He popularized the practice of chiropractic locally. He was cool before chiropractic was cool. And Dr. Conrad Booher created a legacy of professionalism and service that made a legion of friends and followers feel good, inside and out.
I went to visit Connie Booher Wednesday afternoon at Jamieson-Yannucci Funeral Home. And he didn’t seem to mind.
Like so many times before – fifty years before, when I would crash his little office on High Street in Piqua, across from Kiefer’s Pharmacy, without an appointment, with pinched nerves and high school sports injuries – he suffered the inconvenience of helping someone who was in pain. He was never too busy. Connie Booher had a way of just making you feel better. And one last time, yesterday…he did that for me.
He passed away last week at age 86 after a prolonged illness, and simply put…Dr. Conrad Booher was one of the most comforting medical professionals to ever hang a shingle in Miami County.
I say ‘medical’ professional because Booher was a licensed medical doctor, as well as chiropractor, at a time when chiropractic wasn’t ‘cool’, like the old Barbara Mandrell song.
Known as ‘Connie’ by friends and a legion of patients, Connie Booher literally made the practice of chiropractic relevant, and trusted, in Miami County, years before the industry went on its own marketing binge to prove the value of the body healing itself through proper alignment and daily care. He was one of the first Piqua ‘professionals’ that my dad sought out when we moved to town in 1965.
But more, it was his reputation of making people feel better that helped build a practice that would eventually lead to four of his five children – Kent, Greg, Scott and Alisha – entering the chiropractic field themselves. Today, the Booher Chiropractic Center on West High Street stands as a testament to the area’s trust back then, and Connie Booher’s reputation for healing people.
“I believe in what I’m doing,” he once told me. “I believe that the body will heal itself, given the proper chance. To a lot of people that makes more sense than pills and shots. If you can believe, it’s easier to believe in the natural process.”
But more than a medicine man, Booher was an interesting man – imbued with a love of nature and animals. For years he raised and trained standard-bred horses – trotters and pacers – and loved to share his passion and hobby for racing with patients during treatments.

:: Raw data ::
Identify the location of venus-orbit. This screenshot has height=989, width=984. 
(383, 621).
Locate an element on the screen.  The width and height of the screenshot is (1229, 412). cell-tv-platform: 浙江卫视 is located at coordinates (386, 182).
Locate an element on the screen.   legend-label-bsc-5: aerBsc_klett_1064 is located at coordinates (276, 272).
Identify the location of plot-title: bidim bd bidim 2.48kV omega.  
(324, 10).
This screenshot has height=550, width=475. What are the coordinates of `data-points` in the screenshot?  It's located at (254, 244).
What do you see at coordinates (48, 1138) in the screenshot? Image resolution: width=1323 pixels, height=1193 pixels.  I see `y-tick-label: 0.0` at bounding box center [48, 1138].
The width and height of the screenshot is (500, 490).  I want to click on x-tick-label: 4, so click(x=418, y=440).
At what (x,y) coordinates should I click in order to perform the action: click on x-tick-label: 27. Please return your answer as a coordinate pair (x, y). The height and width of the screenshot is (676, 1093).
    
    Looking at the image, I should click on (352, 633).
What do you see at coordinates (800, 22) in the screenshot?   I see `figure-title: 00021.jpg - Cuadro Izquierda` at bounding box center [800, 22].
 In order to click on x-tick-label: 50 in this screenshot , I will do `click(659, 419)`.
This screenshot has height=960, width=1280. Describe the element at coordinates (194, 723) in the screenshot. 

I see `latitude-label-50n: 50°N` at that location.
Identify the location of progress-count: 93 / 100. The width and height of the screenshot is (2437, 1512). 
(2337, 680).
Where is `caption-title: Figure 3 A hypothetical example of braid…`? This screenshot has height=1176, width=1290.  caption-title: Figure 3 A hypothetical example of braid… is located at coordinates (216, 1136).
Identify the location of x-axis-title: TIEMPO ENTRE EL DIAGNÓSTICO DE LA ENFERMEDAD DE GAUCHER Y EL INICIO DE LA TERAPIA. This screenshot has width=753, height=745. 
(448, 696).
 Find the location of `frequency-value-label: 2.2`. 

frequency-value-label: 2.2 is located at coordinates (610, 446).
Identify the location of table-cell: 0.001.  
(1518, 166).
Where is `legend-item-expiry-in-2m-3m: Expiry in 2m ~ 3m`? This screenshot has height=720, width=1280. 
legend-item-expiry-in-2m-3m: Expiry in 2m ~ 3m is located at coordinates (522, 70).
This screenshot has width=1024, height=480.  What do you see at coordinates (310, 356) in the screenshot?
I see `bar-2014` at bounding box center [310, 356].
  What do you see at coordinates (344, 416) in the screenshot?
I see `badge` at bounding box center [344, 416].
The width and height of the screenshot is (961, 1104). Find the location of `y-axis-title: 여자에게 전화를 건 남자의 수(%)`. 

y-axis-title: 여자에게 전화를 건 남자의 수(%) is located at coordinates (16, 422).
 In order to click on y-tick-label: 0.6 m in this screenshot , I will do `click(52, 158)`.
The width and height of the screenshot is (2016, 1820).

:: What to do ::
a. Quote the tribute to Dr. Conrad Booher word for word, from "He popularized the" to "that for me.".
b. Extend the tribute to Dr. Conrad Booher, picking up after its final sentence.
The records have no connection to the tribute to Dr. Conrad Booher.

:: Responses to the tasks ::
a.
He popularized the practice of chiropractic locally. He was cool before chiropractic was cool. And Dr. Conrad Booher created a legacy of professionalism and service that made a legion of friends and followers feel good, inside and out.
I went to visit Connie Booher Wednesday afternoon at Jamieson-Yannucci Funeral Home. And he didn’t seem to mind.
Like so many times before – fifty years before, when I would crash his little office on High Street in Piqua, across from Kiefer’s Pharmacy, without an appointment, with pinched nerves and high school sports injuries – he suffered the inconvenience of helping someone who was in pain. He was never too busy. Connie Booher had a way of just making you feel better. And one last time, yesterday…he did that for me.

b.
For years he embraced friends like Dr. John Morris, and others, who shared his engagement with the people of Piqua, and Miami and Shelby counties.
He had a personality that lent itself to patients from every walk of life. That smile…he was as comfortable treating a farmer with a twisted sciatica as he was a desk secretary with carpal tunnel disease. Connie Booher always made you feel like you were going to get better because he was was a man without pretention. A smoker, Booher would sometimes put you on his table and light a cigarette before going to work. Then, just before he began his adjustment, he’d take a drag, lay it down, and go about his magic. The point was…he made you comfortable, and confident, that he knew exactly what he was doing, and what the outcome of his treatment would be.
For years I was proud to call him a friend – a resource. And in his latter days I always made it a point to share appreciation of his skills and reputation with him during his infrequent visits to the new office on West High Street. I’m hoping as I write this that he’s reunited with John Morris, with my dad, and others who welcome him. Somewhere, somehow, I hope Black Ranger (one of his best horses) is running a 1:58 mile.
And to his wonderful family left to miss him, understand. I don’t mean to be glib; but Connie Booher was so good, and so cool, before a lot of people understood and appreciated his gift to Piqua and Miami County.
He was an icon among those who helped people in a ‘measurable’ way.